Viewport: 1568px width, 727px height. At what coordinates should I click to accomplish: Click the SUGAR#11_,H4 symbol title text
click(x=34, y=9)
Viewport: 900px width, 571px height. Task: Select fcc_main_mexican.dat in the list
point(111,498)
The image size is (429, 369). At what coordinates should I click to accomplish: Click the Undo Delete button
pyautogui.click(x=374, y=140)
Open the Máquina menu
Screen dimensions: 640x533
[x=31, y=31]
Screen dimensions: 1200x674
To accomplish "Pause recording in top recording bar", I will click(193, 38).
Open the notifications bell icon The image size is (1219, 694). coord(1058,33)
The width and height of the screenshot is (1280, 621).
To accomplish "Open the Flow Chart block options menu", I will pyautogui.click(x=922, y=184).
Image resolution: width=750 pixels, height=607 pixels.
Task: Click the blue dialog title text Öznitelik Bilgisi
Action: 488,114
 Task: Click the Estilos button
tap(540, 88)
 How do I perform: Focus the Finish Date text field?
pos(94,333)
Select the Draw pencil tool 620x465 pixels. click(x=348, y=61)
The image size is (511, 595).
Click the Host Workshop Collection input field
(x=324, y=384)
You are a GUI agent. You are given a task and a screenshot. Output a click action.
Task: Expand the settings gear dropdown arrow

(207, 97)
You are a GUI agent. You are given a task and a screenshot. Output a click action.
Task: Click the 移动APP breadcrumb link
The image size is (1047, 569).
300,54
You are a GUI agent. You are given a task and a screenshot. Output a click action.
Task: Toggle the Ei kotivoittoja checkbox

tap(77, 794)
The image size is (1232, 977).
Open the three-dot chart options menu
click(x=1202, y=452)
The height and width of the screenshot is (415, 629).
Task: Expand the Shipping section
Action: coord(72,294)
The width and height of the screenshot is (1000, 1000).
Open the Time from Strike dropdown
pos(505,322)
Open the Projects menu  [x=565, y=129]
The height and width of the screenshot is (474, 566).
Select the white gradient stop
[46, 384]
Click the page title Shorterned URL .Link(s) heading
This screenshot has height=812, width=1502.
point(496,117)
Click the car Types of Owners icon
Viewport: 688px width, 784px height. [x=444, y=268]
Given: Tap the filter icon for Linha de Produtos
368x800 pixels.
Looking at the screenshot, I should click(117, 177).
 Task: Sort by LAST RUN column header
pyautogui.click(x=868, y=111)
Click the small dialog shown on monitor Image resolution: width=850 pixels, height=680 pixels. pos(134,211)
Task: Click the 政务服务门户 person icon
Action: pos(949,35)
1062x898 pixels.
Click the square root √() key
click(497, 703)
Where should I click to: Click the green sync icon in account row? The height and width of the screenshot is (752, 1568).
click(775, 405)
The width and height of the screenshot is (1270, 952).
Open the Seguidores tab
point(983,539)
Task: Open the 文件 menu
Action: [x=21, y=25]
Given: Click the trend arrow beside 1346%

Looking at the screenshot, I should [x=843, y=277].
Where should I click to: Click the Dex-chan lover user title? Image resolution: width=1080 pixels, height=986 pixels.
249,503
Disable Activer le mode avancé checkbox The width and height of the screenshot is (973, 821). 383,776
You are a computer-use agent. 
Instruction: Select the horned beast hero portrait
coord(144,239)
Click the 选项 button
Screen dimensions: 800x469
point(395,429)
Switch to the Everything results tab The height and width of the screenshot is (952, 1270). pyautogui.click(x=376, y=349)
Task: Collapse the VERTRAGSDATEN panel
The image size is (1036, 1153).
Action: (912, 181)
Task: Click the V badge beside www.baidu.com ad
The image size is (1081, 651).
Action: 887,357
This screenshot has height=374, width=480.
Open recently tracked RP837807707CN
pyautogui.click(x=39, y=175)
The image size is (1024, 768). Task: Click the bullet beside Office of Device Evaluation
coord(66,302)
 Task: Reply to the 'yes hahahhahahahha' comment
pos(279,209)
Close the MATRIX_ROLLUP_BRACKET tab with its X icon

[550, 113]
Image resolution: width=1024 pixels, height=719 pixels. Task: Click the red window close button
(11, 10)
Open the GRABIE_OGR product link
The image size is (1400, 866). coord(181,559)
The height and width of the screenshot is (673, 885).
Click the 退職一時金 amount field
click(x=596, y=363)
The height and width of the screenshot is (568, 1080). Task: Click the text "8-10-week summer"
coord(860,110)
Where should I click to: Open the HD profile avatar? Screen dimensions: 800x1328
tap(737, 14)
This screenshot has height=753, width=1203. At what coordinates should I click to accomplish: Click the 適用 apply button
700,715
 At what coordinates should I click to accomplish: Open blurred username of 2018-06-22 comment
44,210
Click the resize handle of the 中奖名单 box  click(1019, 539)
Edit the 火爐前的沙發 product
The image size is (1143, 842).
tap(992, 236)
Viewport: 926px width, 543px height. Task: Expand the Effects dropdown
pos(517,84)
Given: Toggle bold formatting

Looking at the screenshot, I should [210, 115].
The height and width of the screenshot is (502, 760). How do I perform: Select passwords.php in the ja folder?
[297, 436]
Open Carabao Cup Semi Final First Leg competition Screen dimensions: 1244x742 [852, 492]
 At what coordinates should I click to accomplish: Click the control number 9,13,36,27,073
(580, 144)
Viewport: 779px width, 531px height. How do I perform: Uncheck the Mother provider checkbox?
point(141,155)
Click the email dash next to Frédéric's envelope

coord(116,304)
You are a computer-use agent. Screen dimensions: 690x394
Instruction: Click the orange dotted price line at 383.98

(WORK REQUEST) Set down again, word for word, the stretch of records from the line with "Click the resize" to the line with "You are a computer-use agent. Screen", both of those lines included.

(EXERCISE ANSWER)
Click the resize handle of the 中奖名单 box  click(1019, 539)
Edit the 火爐前的沙發 product
The image size is (1143, 842).
tap(992, 236)
Viewport: 926px width, 543px height. Task: Expand the Effects dropdown
pos(517,84)
Given: Toggle bold formatting

Looking at the screenshot, I should [210, 115].
The height and width of the screenshot is (502, 760). How do I perform: Select passwords.php in the ja folder?
[297, 436]
Open Carabao Cup Semi Final First Leg competition Screen dimensions: 1244x742 [852, 492]
 At what coordinates should I click to accomplish: Click the control number 9,13,36,27,073
(580, 144)
Viewport: 779px width, 531px height. How do I perform: Uncheck the Mother provider checkbox?
point(141,155)
Click the email dash next to Frédéric's envelope

coord(116,304)
You are a computer-use agent. Screen dimensions: 690x394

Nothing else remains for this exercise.